Postular un ámbito de lo común y digerir el anonimato, animar incesantemente posibilidades imprevistas y necesariamente inciertas, incitar a la instalación en el mundo común, sin reglas normativas y sin coacciones, aparece como reflexión filosóficamente solvente, tanto si es deudora de aquella formidable Fenomenología de la percepción, de Merleau-Ponty, como si guarda un insospechado parentesco con otro escritor que escapó a la carrera de la red de la conciencia fenomenológica. En 1953 (y sin razón), Ortega se quejaba en un encuentro de filósofos de la desatención europea hacia su pensamiento y lo hizo con el rencor herido que fue frecuente al final de su vida. Merleau-Ponty le contestó que era muy acre con quienes habían usado sus ideas.
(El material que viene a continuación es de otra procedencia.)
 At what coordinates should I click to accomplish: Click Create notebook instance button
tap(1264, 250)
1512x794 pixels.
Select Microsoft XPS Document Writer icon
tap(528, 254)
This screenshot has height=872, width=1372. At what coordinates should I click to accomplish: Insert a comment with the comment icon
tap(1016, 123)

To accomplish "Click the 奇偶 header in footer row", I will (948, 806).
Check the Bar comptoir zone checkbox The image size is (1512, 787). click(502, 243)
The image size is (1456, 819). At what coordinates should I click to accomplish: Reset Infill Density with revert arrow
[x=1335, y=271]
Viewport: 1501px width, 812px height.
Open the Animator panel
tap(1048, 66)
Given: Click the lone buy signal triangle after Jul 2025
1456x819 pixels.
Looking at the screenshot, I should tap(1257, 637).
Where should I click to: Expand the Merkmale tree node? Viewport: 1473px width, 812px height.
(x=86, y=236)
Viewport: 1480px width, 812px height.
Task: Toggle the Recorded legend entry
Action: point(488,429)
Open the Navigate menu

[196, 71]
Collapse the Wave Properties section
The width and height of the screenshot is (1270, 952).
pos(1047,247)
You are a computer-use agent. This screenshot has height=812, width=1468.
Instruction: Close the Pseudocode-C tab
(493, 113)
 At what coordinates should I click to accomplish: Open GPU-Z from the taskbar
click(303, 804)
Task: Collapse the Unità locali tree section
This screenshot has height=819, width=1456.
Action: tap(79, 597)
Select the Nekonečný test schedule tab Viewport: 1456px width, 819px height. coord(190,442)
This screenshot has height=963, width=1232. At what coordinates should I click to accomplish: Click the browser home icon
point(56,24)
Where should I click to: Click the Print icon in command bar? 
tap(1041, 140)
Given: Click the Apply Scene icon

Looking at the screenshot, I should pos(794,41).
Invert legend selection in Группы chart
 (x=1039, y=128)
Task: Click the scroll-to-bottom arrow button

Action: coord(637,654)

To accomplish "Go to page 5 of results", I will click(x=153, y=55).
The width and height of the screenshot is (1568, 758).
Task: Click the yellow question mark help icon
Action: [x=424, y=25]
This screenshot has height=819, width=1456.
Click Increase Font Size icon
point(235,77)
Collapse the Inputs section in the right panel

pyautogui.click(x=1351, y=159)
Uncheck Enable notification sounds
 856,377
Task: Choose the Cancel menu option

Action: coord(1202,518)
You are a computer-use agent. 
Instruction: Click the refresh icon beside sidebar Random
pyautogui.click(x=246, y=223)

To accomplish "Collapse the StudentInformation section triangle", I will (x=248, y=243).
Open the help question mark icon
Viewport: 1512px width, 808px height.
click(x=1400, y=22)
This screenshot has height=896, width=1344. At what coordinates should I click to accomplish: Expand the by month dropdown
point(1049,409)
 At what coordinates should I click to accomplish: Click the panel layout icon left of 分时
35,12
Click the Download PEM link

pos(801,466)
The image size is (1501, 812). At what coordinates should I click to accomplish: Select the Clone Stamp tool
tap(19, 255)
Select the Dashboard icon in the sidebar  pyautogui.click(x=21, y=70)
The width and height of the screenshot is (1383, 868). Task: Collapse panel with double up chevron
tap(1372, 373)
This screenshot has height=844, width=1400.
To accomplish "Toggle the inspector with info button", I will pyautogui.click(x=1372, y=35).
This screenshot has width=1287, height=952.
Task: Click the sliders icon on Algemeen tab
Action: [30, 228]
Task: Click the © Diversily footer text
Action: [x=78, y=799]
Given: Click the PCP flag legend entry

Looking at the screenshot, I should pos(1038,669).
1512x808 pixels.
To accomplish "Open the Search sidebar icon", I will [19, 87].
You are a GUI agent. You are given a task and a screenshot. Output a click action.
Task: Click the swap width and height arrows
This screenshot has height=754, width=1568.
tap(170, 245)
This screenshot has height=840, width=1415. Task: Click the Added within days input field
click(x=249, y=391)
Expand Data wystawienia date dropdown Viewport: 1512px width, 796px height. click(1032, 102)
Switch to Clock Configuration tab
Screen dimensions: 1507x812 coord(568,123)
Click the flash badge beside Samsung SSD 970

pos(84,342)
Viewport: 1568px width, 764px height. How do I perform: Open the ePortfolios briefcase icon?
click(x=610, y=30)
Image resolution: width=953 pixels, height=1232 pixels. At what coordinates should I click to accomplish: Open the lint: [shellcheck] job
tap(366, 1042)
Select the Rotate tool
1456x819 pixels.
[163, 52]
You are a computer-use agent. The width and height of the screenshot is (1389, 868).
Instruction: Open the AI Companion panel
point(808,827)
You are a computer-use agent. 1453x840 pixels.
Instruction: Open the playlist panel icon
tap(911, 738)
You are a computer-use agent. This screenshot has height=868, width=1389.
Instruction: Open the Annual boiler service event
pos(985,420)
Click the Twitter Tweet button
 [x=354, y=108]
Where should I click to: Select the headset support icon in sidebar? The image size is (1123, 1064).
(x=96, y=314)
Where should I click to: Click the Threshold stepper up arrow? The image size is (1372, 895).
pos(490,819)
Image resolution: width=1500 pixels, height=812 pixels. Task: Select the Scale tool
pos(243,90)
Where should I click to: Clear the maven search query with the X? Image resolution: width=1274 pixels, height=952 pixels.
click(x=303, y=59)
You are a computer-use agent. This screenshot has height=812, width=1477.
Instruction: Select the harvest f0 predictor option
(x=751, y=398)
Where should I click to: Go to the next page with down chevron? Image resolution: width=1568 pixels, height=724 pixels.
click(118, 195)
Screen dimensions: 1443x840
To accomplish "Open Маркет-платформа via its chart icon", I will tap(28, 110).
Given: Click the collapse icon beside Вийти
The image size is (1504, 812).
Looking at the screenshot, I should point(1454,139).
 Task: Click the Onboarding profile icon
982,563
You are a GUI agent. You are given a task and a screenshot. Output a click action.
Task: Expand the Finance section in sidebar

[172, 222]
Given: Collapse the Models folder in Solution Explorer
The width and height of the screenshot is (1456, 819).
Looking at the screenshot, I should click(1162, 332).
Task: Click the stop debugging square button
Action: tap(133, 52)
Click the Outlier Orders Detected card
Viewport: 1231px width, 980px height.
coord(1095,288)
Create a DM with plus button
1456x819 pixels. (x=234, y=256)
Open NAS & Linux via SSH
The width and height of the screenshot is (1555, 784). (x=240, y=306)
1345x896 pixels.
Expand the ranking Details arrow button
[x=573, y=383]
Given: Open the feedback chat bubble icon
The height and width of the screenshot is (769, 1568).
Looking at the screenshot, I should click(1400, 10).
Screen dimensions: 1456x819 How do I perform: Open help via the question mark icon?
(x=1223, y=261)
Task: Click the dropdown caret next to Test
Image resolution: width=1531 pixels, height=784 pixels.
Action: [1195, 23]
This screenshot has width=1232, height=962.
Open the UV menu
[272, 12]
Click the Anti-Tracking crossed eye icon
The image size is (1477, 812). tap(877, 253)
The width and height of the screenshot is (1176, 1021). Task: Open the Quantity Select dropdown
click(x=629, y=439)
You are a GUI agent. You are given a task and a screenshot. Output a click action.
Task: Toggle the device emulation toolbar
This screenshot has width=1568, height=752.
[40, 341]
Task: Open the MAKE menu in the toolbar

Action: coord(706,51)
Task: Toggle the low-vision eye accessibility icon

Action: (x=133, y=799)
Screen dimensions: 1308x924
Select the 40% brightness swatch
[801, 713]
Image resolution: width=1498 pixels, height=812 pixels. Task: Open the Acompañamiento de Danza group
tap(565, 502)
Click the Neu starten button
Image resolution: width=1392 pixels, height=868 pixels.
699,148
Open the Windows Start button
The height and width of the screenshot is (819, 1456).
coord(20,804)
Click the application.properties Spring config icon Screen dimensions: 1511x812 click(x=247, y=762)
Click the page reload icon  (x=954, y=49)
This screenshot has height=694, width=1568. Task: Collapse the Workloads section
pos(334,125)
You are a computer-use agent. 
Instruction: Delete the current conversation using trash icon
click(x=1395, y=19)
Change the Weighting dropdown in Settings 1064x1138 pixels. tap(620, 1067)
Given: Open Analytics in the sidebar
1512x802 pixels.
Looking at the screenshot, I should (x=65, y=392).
No recuerdo ahora si en la Fenomenología usaba o no a Ortega, pero algunas nociones centrales de una —digamos— filosofía de la contingencia laten en este ensayo: en la coexistencia del yo y el mundo como condición del hombre y en la noción de vida como exposición al mundo, integral e inevitable, espacio de ejecución y libertad, sin certeza ni solución. “La vida no se libera a sí misma. Solo puede vivirse liberando la riqueza del mundo” (Garcés).


Hay en este libro aliento filosófico y la voluntad de legitimar un ejercicio de la libertad como compromiso físico, corporal (frente a la supuesta banalización de la palabra). Incluso el más escéptico y resabiado —y a partir de cierta edad es difícil escapar al escepticismo resabiado—, siente alguna forma de interpelación detrás de un librito modesto y a veces errabundo, felizmente errabundo, y otras un tanto displicente con las formas de la cultura, el arte, la crítica. Con lo difícil que sigue siendo saber lo que hay detrás de esas palabras, y seguimos incurriendo en la tentación de apostillarlas despectivamente como un todo único e uniforme. No es verdad que “la literatura, el arte y la política nos han representado a los anónimos de nuestra sociedad como átomos yuxtapuestos en su uniformidad y en su indiferencia recíproca”. Diría que lo que ha hecho la buena literatura y el buen arte es justamente lo contrario, pero quizá esa derogación genérica es parte del coste de escribir un manifiesto filosófico con vocación sorda de panfleto.

Lo que sigue estando vivo en este libro es el impulso de reactivación contra el miedo a lo incierto y a la misma vulnerabilidad constitutiva del pensamiento libre frente a la negación de sentido y acción. O mejor: frente a la versión de la realidad uniformizadora y muda que prefiere el poder. Por eso el postulado de fondo es perder el miedo y emprender “una acción capaz de ir más allá de lo que sabe, de entrar en contacto con lo que no puede ver ni prever”. Aunque ahí esté también su peligrosa fragilidad.